REQUIRED WORK: For the entries that follow, tally the lines holding the string "Open". Give the total and nothing else.

*** AVAILABLE DATA ***

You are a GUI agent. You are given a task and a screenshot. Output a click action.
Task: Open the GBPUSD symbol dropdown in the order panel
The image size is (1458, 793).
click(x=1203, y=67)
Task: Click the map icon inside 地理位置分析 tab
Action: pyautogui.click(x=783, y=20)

***
*** AVAILABLE DATA ***

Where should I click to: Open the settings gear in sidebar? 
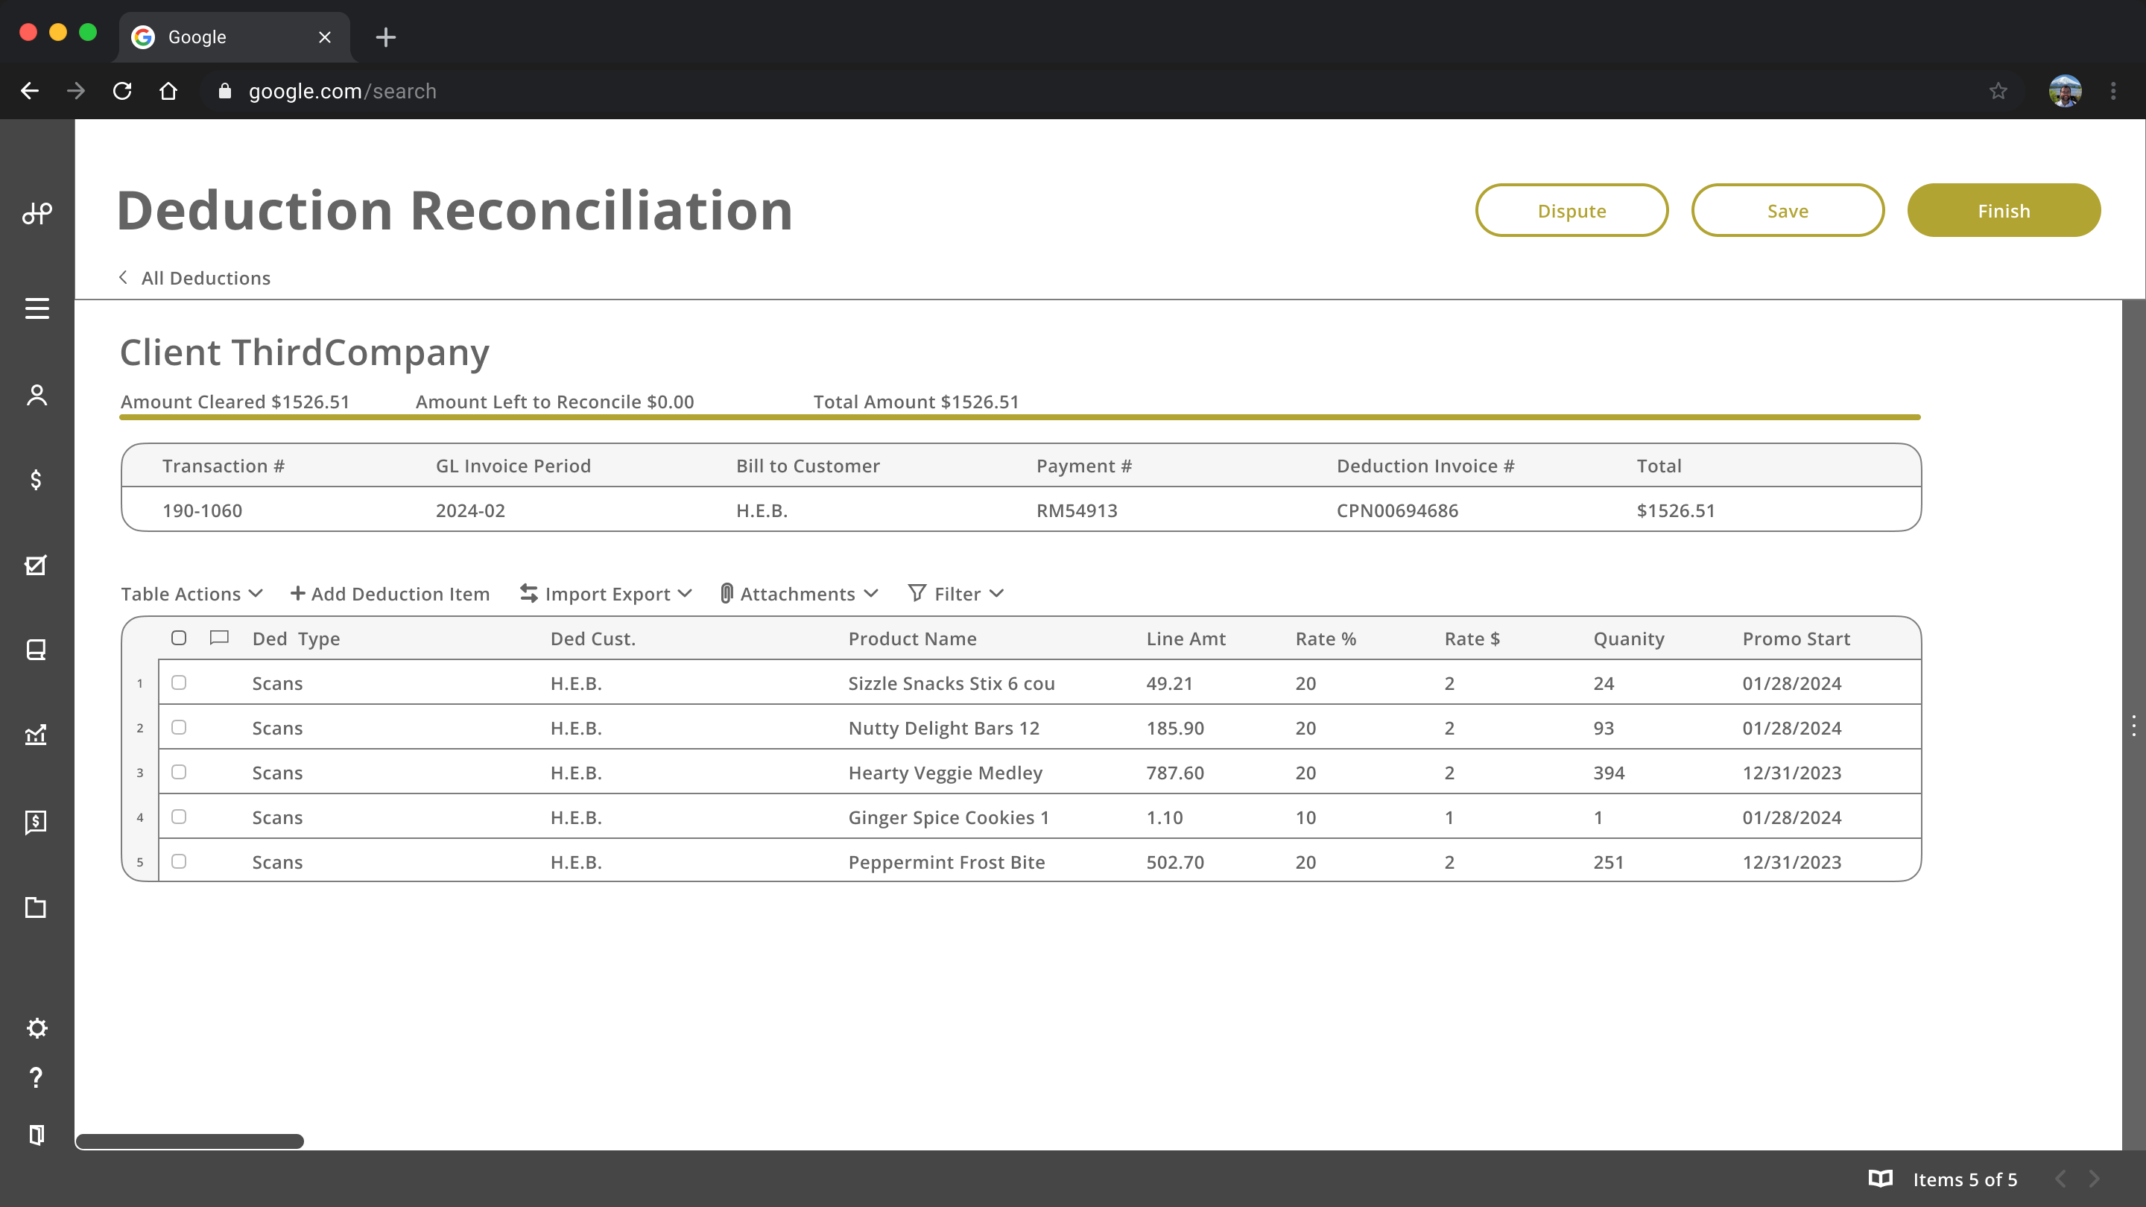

***
*** AVAILABLE DATA ***

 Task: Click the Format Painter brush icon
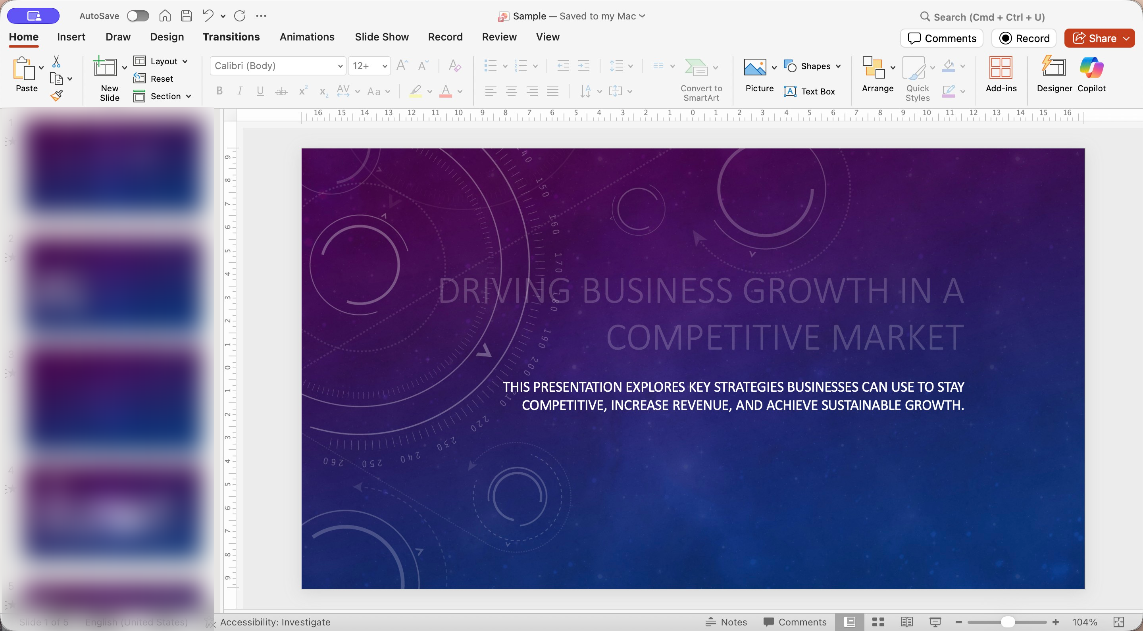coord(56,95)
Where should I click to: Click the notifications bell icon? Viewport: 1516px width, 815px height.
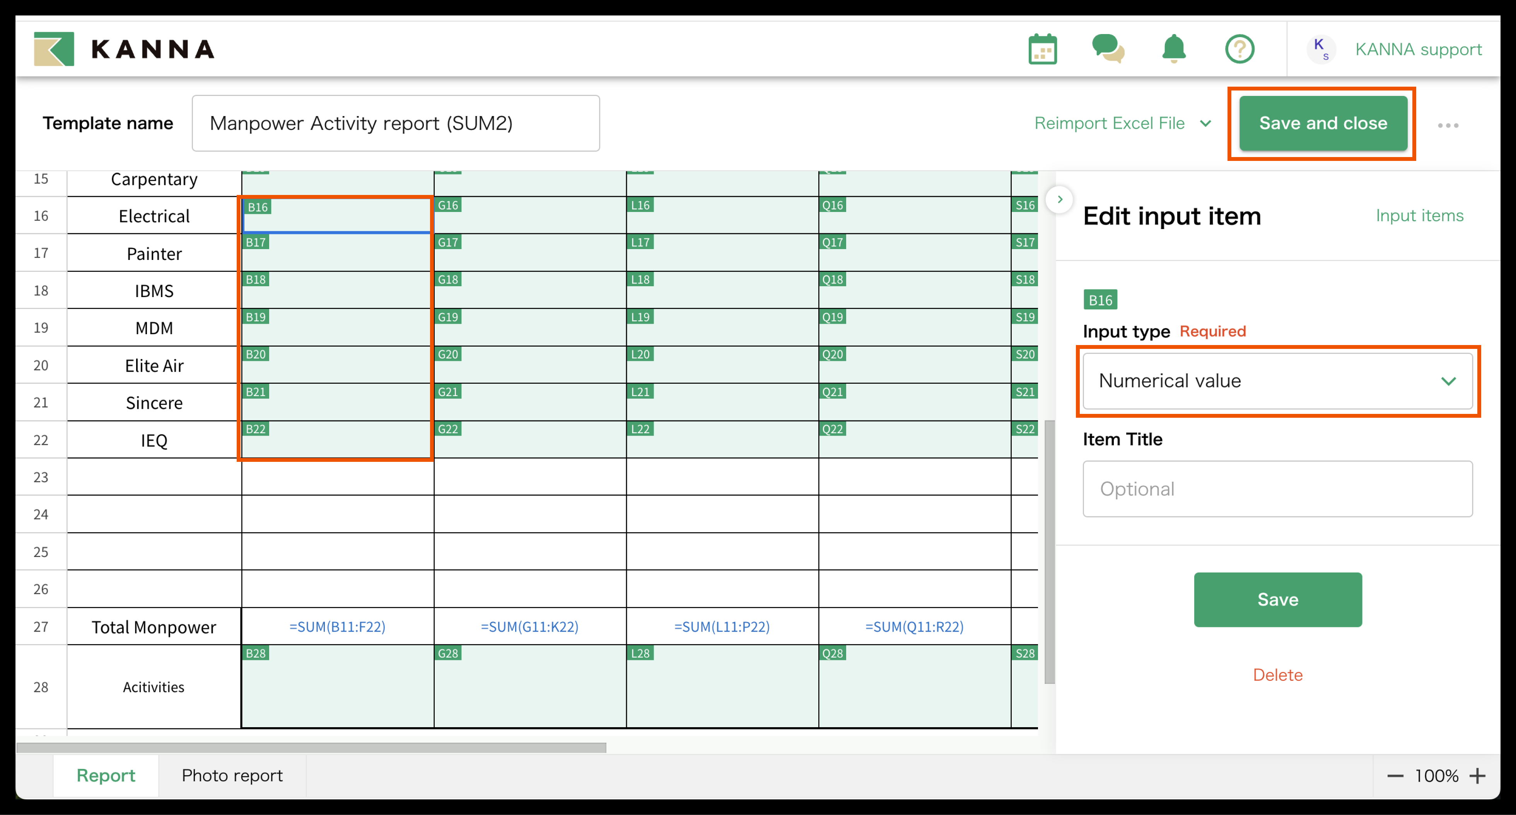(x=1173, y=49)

***

OUTPUT FOR THIS TASK: 2